Key Box and its officers acknowledge that if Whetstone and William Lloyd's conduct is found to be on behalf of the corporation, that finding would trigger respondeat superior liability, which would preclude insurance coverage for automobile related incidents. Nevertheless, twisting logic on its head, Key Box and its officers want SIC to defend them because it has not been factually shown whether Whetstone and William Lloyd were acting for the benefit of the corporation or acting outside of any possible respondeat superior theory. I find that SIC has no obligation to defend Key Box or its representatives because the only theory of liability described in the complaint is specifically excluded from coverage in the policy. There is nothing ambiguous about the breadth of the exclusion.

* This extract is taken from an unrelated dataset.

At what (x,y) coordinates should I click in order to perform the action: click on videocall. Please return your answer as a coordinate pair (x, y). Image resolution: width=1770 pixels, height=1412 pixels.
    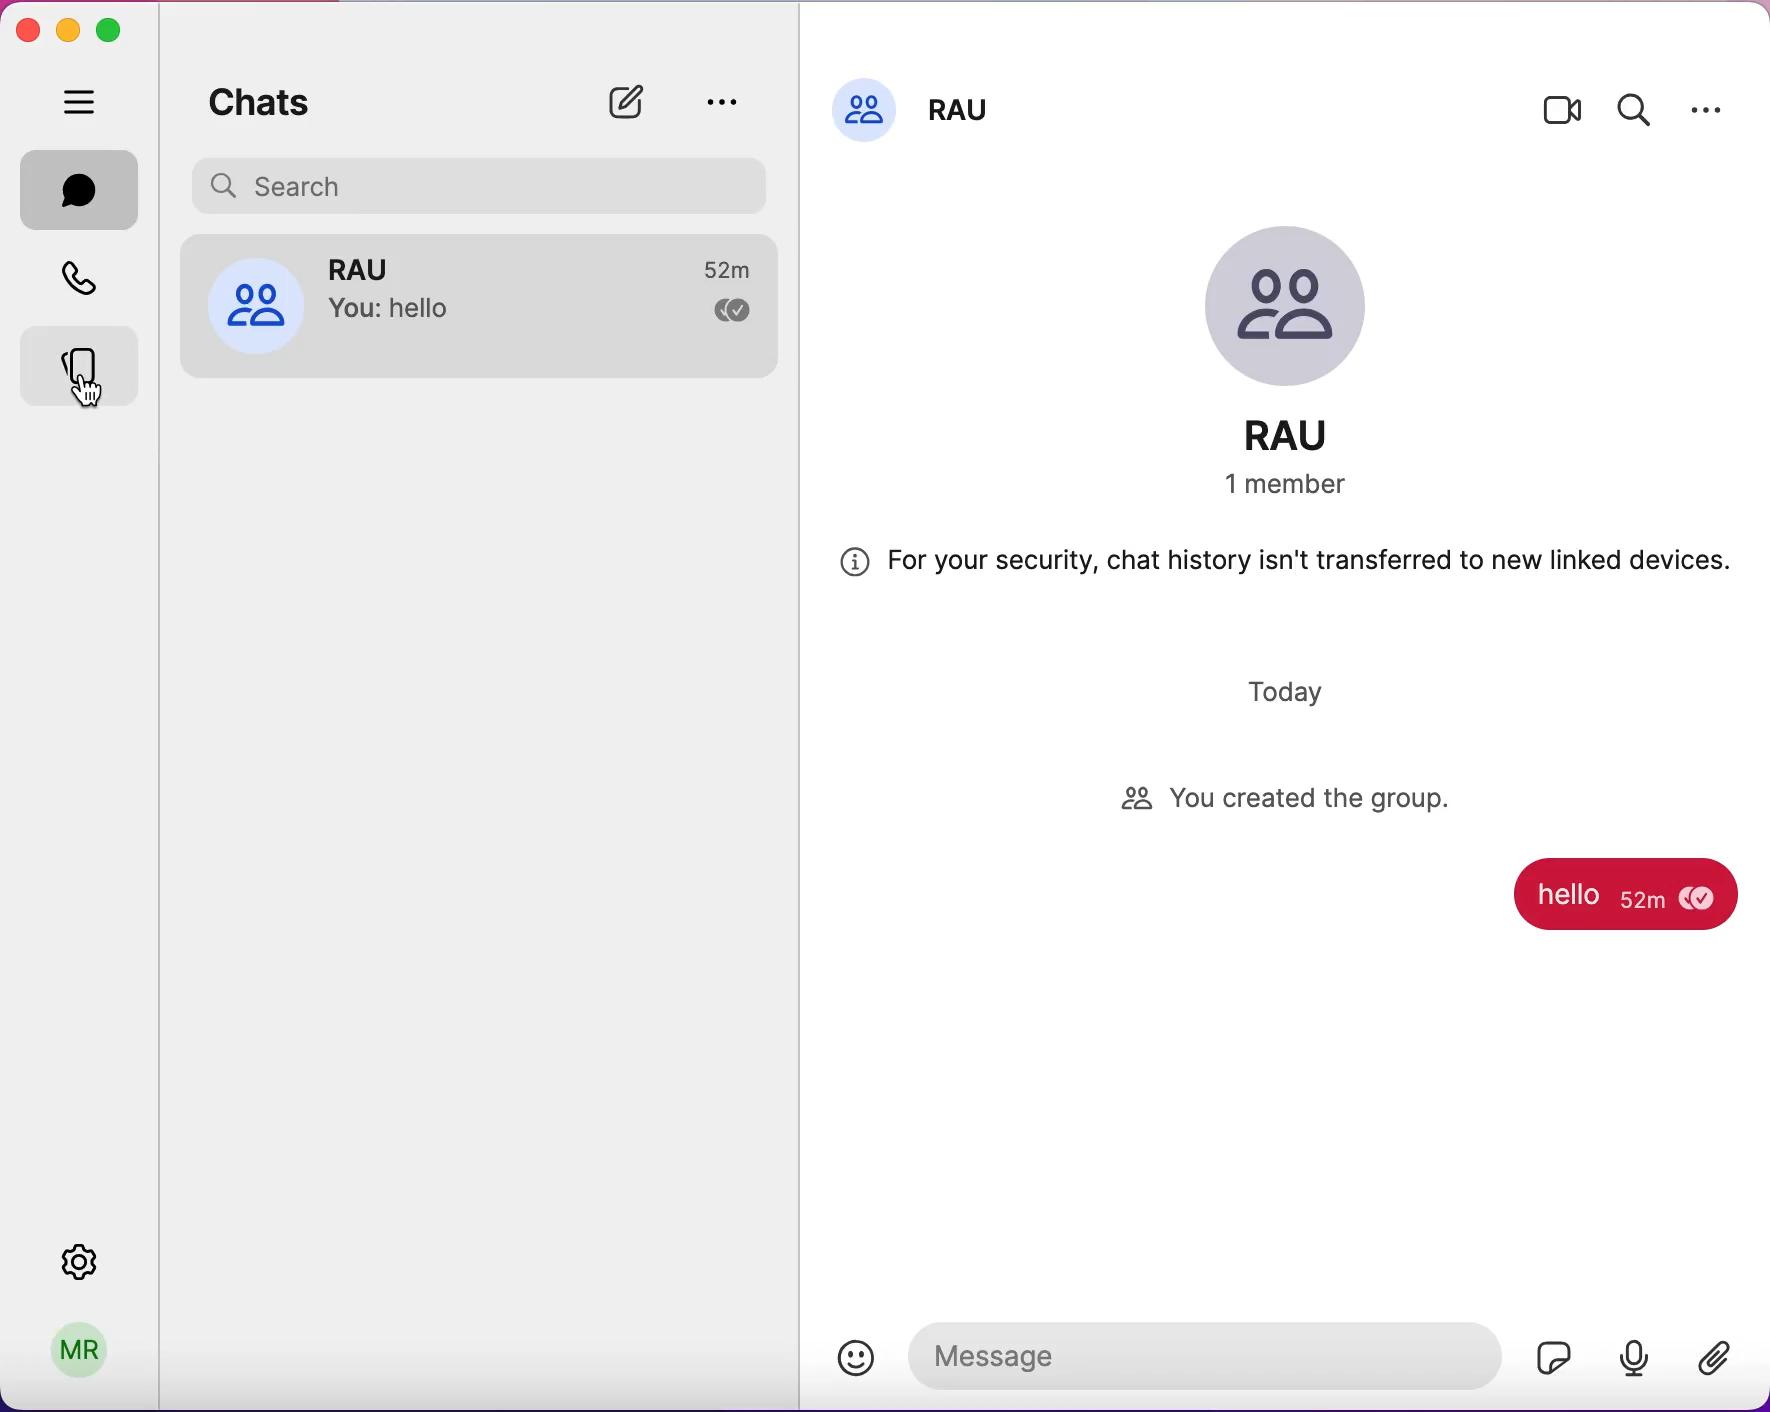
    Looking at the image, I should click on (1560, 120).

Delaware courts have established that an automobile exclusion contained in a liability policy may validly preclude coverage for damages arising out of an automobile accident. In Snow v. Home Insurance Company, an insurance company objected to an insured's attempt to use its homeowner's insurance to cover a negligent entrustment claim arising out of an automobile accident. The policy in that case contained a similar express exclusion of coverage for damages arising out of the use of a motor vehicle. Finding that the language contained in the insurance policy was clear and unambiguous, the Court ruled that the insurance company was not required to defend the insurance claimant on a negligent entrustment claim. Snow relied heavily on Insurance Company of North America v. Waterhouse, M.D., where a similar question was presented. The case involved a homeowner's insurance policy containing a similar auto exclusion as found in this case. The Superior Court engaged in a multi-jurisdictional review to arrive at its final decision. The court determined that the policy could not be read broadly enough to provide coverage for a negligent entrustment claim. The court found that "[w]hile it is laudable to attempt an expansive reading of the policy in an effort to provide the insured with maximum coverage, the clear language of the exclusion cannot be tortured to achieve that result. . . ." The clear language of the automobile exclusion in this case requires the same result.
Snow v. Home Ins. Co., 1982 Del. Super. LEXIS 977, *1-2 (1982).
Id. at 2.
Id.
424 A.2d 675 (Del.Super. 1980).
Id. at 680.
Id. at 680-82.
Id. at 683.
Id. at 682.
SIC provided general liability insurance for Key Box, its officers and directors. The policy unambiguously excluded coverage for damages arising out of automobile accidents. Delaware has reviewed the inclusion of auto exclusion provisions in insurance agreements and found them enforceable.
Nothing in the facts before this Court indicate that SIC should be held responsible for defending or indemnifying Key Box, its owners, officers or employees. The policy cannot be extended to cover those damages. For the aforementioned reasons, SIC's Motion for Summary Judgment is GRANTED.